ABOUT THIS EXERCISE:
Reproduce word for word the lines between those holding "想玩黑神话悟空，但不想配电脑了，市面上的云游戏平台怎么样？ (870, 743)" and "Profile (60, 2183)", inclusive, and nothing else from the data below.

[Pixel coordinate grounding data]
- - - -

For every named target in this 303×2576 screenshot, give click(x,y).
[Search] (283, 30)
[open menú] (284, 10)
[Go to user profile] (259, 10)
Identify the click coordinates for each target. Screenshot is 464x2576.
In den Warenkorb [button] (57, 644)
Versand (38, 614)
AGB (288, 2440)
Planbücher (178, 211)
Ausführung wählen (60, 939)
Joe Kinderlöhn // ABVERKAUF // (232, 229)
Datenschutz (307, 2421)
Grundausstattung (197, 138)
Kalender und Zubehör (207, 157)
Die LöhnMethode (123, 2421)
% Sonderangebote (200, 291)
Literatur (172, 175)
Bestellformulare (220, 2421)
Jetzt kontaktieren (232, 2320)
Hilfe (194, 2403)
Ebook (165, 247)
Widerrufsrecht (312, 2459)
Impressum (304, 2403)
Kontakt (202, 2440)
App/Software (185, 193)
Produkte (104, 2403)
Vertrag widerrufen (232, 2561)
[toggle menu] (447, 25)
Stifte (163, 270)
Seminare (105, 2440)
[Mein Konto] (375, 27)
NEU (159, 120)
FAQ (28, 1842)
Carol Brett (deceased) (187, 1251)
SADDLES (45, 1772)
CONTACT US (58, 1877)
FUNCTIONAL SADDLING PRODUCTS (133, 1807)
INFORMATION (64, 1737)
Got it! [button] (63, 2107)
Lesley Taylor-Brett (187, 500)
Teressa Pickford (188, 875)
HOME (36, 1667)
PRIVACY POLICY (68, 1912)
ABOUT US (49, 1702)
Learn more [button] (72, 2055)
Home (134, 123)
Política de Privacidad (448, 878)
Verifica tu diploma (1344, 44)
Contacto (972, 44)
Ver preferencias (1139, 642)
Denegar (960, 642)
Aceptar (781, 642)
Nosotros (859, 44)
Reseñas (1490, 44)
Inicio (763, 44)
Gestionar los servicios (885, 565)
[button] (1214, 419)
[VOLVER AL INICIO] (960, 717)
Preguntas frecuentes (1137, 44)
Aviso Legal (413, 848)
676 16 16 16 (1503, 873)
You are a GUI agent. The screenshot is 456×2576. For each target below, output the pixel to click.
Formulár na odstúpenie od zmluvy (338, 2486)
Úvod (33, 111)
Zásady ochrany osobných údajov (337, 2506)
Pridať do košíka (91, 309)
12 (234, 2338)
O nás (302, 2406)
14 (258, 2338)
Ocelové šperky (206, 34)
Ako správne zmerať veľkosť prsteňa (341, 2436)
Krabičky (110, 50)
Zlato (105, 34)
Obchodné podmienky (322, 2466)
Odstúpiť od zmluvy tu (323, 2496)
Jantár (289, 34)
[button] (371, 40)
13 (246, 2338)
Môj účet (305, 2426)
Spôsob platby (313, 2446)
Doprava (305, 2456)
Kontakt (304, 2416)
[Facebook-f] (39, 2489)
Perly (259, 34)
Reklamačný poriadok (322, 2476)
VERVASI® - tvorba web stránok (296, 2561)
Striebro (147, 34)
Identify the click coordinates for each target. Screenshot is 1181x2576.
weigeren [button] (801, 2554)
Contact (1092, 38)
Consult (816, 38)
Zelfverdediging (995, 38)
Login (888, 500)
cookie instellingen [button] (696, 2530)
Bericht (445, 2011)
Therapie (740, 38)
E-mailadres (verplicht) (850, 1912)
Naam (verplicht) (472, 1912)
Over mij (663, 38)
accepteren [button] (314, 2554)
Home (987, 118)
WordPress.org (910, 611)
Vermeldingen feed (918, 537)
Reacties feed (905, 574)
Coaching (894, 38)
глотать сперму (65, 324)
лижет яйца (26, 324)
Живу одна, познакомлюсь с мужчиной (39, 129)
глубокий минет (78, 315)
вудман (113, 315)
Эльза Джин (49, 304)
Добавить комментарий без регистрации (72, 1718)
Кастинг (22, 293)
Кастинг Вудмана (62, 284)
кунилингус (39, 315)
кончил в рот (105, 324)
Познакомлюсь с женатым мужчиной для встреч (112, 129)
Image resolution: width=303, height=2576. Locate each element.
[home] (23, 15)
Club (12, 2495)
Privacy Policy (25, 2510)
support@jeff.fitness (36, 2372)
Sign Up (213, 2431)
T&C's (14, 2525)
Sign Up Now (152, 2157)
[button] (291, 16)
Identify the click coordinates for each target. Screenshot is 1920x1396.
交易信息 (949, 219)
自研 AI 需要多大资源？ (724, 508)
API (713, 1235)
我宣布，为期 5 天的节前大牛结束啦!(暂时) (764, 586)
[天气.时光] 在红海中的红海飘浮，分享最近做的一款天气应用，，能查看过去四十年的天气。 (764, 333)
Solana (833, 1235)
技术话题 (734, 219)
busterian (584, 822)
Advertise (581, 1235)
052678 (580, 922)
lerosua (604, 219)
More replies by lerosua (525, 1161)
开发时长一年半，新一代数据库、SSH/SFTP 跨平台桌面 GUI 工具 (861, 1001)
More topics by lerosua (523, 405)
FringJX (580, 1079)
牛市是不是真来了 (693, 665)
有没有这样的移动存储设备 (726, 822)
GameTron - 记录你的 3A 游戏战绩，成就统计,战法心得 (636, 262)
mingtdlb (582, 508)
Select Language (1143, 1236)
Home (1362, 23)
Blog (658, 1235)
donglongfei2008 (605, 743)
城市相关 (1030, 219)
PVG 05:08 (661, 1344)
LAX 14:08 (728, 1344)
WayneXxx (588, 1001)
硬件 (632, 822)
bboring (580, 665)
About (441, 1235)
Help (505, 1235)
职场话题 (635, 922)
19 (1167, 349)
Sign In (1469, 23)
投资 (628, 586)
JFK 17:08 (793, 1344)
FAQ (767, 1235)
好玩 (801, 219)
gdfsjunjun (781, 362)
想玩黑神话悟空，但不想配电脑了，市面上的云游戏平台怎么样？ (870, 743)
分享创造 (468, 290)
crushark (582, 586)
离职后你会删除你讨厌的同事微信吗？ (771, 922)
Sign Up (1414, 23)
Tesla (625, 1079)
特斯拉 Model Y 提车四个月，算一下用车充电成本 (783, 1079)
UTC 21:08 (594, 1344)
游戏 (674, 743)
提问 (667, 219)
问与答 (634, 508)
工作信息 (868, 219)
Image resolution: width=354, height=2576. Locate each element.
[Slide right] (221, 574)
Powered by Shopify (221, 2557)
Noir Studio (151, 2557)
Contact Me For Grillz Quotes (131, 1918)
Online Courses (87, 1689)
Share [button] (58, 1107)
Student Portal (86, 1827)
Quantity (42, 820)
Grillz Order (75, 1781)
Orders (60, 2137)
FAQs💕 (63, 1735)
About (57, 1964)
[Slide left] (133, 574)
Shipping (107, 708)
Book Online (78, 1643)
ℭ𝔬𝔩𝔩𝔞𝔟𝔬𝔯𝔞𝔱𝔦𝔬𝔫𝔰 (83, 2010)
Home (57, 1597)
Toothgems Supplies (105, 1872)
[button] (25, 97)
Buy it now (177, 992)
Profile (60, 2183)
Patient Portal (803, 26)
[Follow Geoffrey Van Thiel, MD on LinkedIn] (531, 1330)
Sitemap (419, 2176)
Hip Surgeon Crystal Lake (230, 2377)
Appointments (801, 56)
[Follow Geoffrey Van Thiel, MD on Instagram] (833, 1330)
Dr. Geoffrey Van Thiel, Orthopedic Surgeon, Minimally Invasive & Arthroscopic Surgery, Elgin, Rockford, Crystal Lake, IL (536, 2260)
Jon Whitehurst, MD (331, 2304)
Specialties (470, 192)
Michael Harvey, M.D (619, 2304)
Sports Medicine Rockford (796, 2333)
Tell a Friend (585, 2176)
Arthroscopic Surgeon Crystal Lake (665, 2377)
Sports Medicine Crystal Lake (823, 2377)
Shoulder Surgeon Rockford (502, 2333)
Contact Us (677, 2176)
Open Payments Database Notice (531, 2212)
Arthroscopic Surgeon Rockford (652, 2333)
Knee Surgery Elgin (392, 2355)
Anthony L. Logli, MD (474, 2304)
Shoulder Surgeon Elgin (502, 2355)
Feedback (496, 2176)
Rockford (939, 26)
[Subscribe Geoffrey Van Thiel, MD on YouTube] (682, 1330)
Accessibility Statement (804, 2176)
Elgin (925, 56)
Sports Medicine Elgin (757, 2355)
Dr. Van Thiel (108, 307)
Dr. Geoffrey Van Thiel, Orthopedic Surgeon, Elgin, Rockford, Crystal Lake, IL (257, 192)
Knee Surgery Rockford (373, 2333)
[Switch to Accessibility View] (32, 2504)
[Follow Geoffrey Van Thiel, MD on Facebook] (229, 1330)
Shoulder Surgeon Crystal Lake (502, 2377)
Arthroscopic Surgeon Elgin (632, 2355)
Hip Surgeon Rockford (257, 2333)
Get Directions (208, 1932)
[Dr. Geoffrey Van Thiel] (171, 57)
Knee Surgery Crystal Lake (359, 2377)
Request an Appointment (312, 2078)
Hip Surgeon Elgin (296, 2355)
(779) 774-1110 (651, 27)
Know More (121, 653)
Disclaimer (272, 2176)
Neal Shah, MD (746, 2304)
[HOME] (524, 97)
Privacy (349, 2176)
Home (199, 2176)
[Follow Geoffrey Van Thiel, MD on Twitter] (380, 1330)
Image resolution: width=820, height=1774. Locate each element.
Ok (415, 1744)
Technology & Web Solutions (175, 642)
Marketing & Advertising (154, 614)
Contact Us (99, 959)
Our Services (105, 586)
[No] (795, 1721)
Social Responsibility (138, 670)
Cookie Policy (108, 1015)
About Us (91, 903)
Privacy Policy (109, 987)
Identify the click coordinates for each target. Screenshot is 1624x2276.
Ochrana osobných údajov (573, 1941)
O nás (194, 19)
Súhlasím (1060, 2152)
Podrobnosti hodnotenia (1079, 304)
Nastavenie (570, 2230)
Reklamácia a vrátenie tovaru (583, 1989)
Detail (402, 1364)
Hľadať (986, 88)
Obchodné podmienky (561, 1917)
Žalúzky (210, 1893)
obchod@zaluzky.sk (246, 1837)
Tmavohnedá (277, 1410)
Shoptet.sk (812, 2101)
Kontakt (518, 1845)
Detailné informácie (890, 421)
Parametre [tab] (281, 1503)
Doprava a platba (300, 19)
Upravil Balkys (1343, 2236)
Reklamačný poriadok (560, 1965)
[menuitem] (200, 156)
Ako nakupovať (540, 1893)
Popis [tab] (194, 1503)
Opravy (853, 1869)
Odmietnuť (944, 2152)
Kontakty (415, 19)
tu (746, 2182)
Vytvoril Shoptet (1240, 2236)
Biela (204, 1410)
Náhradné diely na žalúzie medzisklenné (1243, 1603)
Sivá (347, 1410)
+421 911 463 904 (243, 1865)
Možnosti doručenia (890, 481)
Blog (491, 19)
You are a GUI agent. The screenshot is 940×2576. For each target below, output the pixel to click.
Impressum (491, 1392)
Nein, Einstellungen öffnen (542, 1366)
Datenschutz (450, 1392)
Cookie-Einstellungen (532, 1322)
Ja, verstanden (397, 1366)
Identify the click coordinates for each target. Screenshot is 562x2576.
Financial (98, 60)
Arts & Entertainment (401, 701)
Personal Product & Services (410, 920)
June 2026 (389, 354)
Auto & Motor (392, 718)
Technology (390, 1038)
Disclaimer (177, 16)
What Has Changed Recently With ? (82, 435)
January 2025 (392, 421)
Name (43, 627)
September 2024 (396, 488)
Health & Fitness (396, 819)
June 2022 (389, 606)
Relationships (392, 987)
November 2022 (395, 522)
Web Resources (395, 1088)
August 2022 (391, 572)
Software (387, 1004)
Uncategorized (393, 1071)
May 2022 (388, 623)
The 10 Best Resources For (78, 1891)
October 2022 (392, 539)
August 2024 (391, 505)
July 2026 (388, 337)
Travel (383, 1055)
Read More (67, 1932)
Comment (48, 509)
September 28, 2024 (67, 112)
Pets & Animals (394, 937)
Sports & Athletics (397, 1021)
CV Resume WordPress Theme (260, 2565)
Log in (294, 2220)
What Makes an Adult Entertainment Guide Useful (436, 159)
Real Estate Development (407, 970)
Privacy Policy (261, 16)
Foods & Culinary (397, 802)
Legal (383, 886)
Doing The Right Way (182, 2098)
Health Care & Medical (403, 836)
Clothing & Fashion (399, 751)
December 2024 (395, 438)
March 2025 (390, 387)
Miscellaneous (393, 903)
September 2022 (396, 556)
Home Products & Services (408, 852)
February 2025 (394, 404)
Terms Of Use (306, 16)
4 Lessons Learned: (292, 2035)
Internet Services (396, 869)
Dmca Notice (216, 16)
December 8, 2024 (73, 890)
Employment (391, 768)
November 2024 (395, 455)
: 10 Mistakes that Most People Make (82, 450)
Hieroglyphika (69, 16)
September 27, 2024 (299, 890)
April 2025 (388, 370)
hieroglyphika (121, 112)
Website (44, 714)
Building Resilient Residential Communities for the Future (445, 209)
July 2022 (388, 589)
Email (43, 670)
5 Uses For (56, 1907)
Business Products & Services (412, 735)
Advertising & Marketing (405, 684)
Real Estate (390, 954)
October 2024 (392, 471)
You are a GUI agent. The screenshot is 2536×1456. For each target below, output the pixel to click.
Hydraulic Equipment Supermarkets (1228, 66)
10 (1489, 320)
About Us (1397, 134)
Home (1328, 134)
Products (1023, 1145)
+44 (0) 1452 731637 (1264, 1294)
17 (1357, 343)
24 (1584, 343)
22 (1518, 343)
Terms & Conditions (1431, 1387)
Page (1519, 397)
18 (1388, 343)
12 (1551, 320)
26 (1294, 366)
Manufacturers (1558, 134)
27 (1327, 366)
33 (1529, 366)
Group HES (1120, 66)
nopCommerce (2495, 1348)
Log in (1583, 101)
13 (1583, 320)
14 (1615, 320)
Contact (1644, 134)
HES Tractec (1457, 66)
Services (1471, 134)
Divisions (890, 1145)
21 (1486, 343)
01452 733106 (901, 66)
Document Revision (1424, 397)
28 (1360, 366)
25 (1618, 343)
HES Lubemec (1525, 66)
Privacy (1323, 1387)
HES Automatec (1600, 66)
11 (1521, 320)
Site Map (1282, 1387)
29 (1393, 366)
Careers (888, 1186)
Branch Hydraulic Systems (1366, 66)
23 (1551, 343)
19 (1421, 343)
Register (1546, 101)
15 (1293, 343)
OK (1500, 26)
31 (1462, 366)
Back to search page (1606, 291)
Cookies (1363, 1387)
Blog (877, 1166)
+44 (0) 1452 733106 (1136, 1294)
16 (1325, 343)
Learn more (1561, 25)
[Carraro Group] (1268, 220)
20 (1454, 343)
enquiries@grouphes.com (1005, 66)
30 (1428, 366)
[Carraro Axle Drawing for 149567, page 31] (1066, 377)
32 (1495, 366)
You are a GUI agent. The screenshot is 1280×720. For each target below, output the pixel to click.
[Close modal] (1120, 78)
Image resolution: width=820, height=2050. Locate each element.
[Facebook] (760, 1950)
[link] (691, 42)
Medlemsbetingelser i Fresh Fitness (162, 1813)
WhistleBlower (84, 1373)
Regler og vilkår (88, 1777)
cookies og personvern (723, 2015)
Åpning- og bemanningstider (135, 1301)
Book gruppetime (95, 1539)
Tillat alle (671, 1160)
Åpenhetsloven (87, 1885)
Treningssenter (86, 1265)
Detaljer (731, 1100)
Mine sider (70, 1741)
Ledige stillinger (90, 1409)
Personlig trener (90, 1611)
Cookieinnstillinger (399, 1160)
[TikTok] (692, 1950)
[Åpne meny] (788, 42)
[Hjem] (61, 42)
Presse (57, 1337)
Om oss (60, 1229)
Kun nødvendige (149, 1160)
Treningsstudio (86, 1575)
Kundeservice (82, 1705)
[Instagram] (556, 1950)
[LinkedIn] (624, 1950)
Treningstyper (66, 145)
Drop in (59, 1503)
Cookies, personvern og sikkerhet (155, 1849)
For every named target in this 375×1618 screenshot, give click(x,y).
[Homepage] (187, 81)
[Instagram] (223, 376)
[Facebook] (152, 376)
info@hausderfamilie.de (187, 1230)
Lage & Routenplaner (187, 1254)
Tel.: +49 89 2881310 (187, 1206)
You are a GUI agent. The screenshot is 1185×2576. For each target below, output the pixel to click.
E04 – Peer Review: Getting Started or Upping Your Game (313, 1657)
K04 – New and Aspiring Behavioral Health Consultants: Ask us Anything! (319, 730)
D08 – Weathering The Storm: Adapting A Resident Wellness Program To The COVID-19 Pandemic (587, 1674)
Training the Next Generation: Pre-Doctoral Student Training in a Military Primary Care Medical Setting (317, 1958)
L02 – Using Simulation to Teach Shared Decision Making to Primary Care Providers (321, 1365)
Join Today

- - - -

PROBLEM SOLUTION:
想玩黑神话悟空，但不想配电脑了，市面上的云游戏平台怎么样？ (870, 743)
分享创造 (468, 290)
crushark (582, 586)
离职后你会删除你讨厌的同事微信吗？ (771, 922)
Sign Up (1414, 23)
Tesla (625, 1079)
特斯拉 Model Y 提车四个月，算一下用车充电成本 (783, 1079)
UTC 21:08 (594, 1344)
游戏 (674, 743)
提问 (667, 219)
问与答 (634, 508)
工作信息 (868, 219)
Image resolution: width=354, height=2576. Locate each element.
[Slide right] (221, 574)
Powered by Shopify (221, 2557)
Noir Studio (151, 2557)
Contact Me For Grillz Quotes (131, 1918)
Online Courses (87, 1689)
Share [button] (58, 1107)
Student Portal (86, 1827)
Quantity (42, 820)
Grillz Order (75, 1781)
Orders (60, 2137)
FAQs💕 (63, 1735)
About (57, 1964)
[Slide left] (133, 574)
Shipping (107, 708)
Book Online (78, 1643)
ℭ𝔬𝔩𝔩𝔞𝔟𝔬𝔯𝔞𝔱𝔦𝔬𝔫𝔰 (83, 2010)
Home (57, 1597)
Toothgems Supplies (105, 1872)
[button] (25, 97)
Buy it now (177, 992)
Profile (60, 2183)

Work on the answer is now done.